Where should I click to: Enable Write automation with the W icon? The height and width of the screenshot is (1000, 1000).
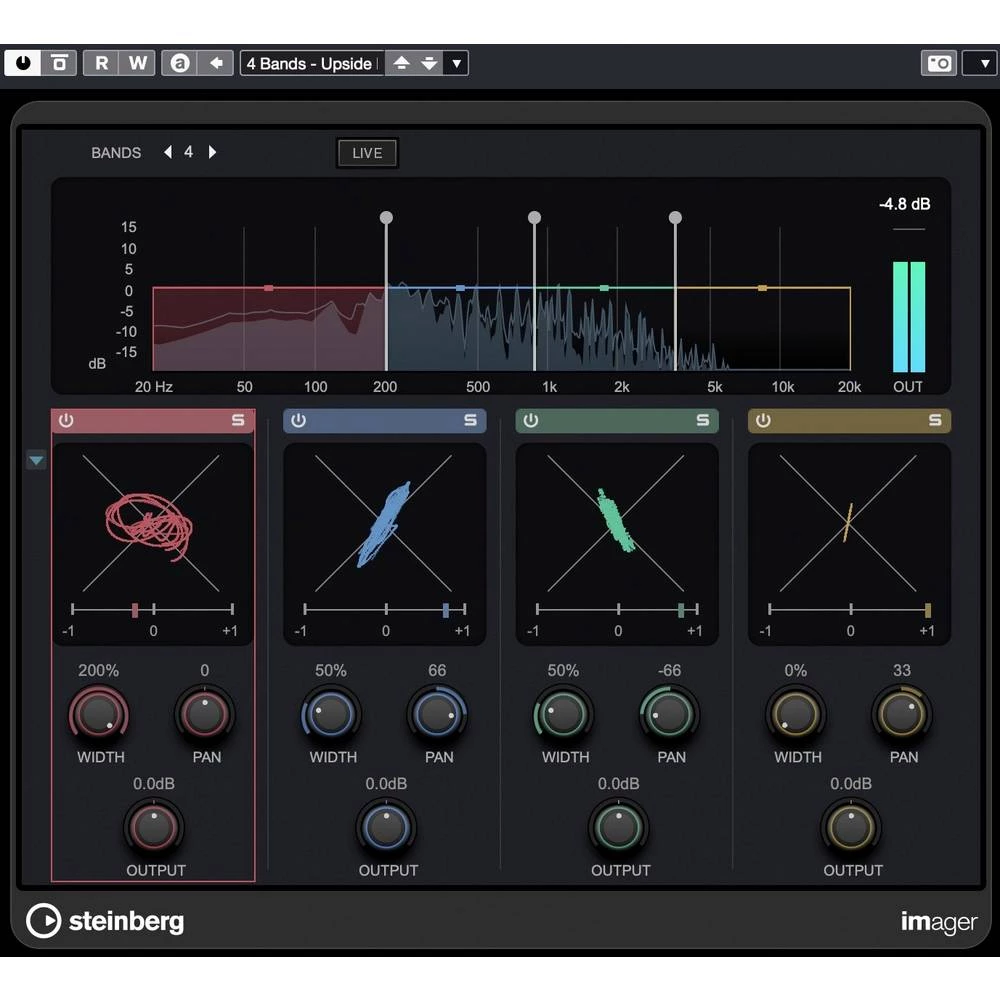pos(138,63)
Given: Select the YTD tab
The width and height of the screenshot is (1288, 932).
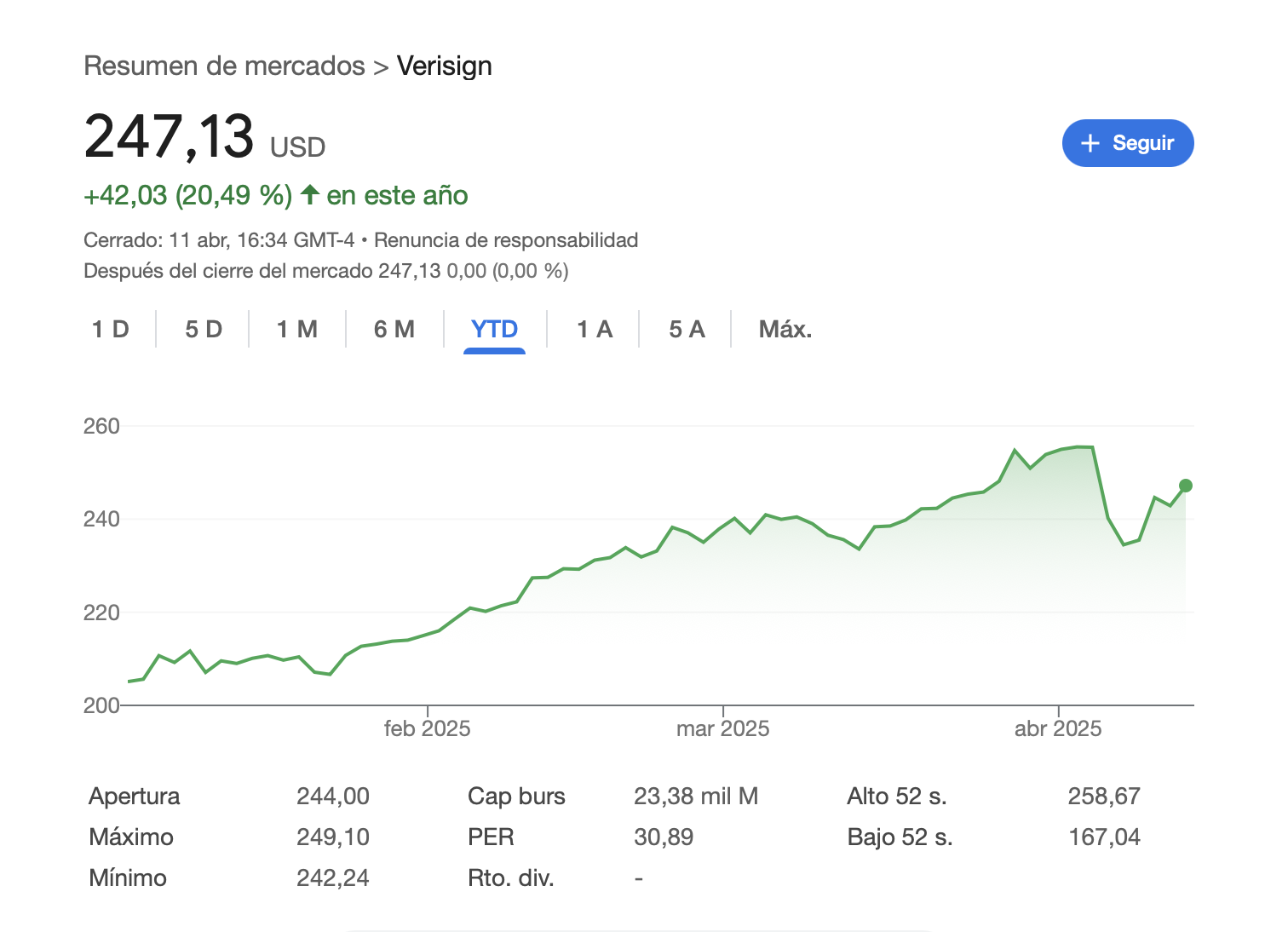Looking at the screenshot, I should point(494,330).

#### Written problem
Swap "click" for "tap" in the rows above, keeping everything else unchanged, and write them out again without the pictures.

#### Task solution
Where should I tap to: Enable Write automation with the W icon? The height and width of the screenshot is (1000, 1000).
pos(138,63)
Given: Select the YTD tab
The width and height of the screenshot is (1288, 932).
Looking at the screenshot, I should point(494,330).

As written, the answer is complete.